**WORK TO BE COMPLETED**
Add 108 to every coordinate in the answers, and write out all the lines again, requests included, from the first line up to and including the line with "(x=437, y=396)".

-- Begin DATASET --

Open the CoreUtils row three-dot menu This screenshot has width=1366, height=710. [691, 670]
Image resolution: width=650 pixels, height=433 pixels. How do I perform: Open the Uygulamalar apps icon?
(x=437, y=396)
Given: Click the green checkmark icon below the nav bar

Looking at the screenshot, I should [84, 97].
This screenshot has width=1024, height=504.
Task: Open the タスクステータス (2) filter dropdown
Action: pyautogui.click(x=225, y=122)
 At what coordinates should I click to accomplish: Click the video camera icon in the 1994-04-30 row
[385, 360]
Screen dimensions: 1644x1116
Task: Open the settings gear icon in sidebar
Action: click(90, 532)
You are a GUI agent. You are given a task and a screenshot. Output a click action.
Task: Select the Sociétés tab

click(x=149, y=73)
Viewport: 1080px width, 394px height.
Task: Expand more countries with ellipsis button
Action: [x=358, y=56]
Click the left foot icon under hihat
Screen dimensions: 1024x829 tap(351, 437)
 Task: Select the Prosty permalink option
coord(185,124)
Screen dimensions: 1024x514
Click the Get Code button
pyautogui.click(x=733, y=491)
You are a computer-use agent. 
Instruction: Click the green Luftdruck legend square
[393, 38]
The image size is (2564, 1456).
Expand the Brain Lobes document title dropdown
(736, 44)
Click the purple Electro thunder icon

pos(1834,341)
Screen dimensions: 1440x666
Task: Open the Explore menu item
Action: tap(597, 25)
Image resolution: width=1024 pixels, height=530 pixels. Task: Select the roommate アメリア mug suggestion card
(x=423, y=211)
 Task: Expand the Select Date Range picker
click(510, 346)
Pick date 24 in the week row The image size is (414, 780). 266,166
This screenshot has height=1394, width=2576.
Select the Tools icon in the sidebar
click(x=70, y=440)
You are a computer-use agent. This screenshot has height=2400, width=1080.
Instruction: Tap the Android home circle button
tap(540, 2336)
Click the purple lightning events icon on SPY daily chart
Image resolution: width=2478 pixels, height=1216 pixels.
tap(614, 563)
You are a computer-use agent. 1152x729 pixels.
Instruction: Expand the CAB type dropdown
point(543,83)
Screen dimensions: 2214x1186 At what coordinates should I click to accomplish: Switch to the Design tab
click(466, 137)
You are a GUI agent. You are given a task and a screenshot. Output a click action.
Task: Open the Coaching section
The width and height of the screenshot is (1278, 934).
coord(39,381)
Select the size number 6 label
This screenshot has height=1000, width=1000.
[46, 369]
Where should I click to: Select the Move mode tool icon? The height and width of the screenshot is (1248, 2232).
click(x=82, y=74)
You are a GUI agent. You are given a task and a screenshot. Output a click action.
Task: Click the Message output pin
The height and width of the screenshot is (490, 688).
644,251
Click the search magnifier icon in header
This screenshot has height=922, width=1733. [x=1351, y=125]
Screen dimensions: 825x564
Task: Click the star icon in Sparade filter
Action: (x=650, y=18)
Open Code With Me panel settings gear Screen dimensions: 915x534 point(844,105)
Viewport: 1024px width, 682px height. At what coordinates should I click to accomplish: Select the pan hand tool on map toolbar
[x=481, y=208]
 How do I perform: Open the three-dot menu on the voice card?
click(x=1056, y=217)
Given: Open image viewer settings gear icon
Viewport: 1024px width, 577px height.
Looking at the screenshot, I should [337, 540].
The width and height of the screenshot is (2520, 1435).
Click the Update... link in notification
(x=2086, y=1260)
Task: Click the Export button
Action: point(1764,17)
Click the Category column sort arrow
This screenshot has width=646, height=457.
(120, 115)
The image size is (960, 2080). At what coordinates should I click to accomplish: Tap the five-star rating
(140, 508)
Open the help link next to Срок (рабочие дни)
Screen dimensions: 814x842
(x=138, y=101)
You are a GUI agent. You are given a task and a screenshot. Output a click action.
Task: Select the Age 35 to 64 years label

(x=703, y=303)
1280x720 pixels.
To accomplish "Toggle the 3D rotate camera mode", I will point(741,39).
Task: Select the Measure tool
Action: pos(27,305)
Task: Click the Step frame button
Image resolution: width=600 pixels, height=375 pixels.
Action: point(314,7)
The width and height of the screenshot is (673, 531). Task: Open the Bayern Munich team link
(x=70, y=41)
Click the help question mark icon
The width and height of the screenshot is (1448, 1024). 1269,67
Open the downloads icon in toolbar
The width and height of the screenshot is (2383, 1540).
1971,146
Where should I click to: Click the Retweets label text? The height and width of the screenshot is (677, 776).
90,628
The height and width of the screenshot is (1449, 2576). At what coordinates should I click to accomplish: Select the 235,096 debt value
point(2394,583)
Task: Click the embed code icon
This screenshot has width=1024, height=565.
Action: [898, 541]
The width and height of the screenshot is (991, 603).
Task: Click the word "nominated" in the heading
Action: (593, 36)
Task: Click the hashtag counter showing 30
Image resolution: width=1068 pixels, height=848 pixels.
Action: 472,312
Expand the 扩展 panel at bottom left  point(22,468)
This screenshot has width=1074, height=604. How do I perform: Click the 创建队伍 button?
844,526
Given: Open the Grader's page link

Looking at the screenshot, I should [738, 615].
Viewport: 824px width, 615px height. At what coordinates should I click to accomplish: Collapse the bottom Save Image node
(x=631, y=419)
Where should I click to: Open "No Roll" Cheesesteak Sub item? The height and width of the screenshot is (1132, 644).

-- End DATASET --

**TASK SOLUTION**
Open the CoreUtils row three-dot menu This screenshot has width=1366, height=710. [799, 778]
Image resolution: width=650 pixels, height=433 pixels. How do I perform: Open the Uygulamalar apps icon?
(x=545, y=504)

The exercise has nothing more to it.